How OpenSAFELY makes reproducible research easier

“Reproducibility” is a term that researchers use to describe how independent investigators can obtain the same findings, when applying the same methods, to the same data source. If team B can reproduce the findings of team A in this way, it builds trust in the evidence they’ve produced. It’s not just one team’s conclusion; it’s more than one. Many minds make right work.

Reproducibility is important for all research, but it’s especially challenging when working with pseudonymised primary care electronic health records (EHRs) - the sort of data that OpenSAFELY was built for. The data are confidential, so they can’t be shared openly, and that’s a barrier for openness and reproducibility.

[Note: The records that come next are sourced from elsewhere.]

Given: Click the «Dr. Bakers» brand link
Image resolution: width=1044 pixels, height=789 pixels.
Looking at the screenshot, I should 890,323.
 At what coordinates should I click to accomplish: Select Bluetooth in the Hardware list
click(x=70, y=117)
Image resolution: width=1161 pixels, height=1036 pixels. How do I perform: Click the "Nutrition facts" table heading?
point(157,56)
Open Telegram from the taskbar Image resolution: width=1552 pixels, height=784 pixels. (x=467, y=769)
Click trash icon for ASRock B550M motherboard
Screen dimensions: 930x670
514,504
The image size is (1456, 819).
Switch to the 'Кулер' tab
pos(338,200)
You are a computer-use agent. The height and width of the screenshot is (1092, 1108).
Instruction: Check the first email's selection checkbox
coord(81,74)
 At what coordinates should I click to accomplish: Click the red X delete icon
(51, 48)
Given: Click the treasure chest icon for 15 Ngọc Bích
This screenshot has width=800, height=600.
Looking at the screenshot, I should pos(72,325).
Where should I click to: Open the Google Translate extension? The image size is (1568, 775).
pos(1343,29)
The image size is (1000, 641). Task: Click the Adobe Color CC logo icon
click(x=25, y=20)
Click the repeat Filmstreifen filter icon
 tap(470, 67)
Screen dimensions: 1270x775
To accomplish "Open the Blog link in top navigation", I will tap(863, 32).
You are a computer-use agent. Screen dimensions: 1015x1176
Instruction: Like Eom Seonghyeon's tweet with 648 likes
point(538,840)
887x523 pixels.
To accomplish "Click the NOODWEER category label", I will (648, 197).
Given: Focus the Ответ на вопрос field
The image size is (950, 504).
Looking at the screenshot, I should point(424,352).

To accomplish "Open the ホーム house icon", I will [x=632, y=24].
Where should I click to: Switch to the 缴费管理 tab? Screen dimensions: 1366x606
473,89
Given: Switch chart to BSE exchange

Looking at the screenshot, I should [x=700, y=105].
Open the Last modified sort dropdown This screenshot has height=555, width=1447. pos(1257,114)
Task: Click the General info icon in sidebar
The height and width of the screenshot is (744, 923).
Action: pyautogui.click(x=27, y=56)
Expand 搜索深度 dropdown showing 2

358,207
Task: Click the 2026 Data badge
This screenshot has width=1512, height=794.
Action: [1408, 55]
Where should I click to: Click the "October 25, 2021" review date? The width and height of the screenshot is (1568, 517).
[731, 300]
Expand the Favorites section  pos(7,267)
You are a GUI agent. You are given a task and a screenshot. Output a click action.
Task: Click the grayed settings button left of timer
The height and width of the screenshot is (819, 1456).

That’s something we’ve kept in mind while building and iterating OpenSAFELY, which has a number of features designed to support and improve reproducibility.

We’ve just published a paper on this - but here’s the short version.

Five steps towards more reproducible research

1. Standardised workflows for preparing data

We developed a purpose-built query language, (ehrQL), with a focus on readability and reusability. That means researchers without deep technical knowledge or extensive training can use and understand the code. It also means OpenSAFELY users can run the same queries on different health record databases, despite differences in their underlying schemas.

All code used for research in OpenSAFELY is developed on dummy data outside of the secure data environment. It’s easier to share as it doesn’t have to be checked for confidential information.

3. All the code is public

All code run against patient data must be published on GitHub for sharing, review, and version control. All codelists used in OpenSAFELY must be shared on our partner site opencodelists.org for review and reuse.

opencodelists

4. Everyone uses the same computing environment

OpenSAFELY uses Docker, a system designed to improve software reproducibility. This means there is a consistent computational environment and library versions and users will always be able to re-run code on their own computer.

5. There’s a public audit trail

OpenSAFELY Jobs is a live dashboard, showing the current status for every project on the platform. It logs every line of code run on real data, in public, which promotes clear, hypothesis-driven research and discourages data dredging.

jobs_dashboard

A step in the right direction

These 5 steps are helpful, but they’re just a start. They are technical facilitators that help us to enable, encourage and occasionally enforce open working practices while maintaining patient privacy.

Beyond the technical there’s cultural change, and that’s where there’s more work to be done.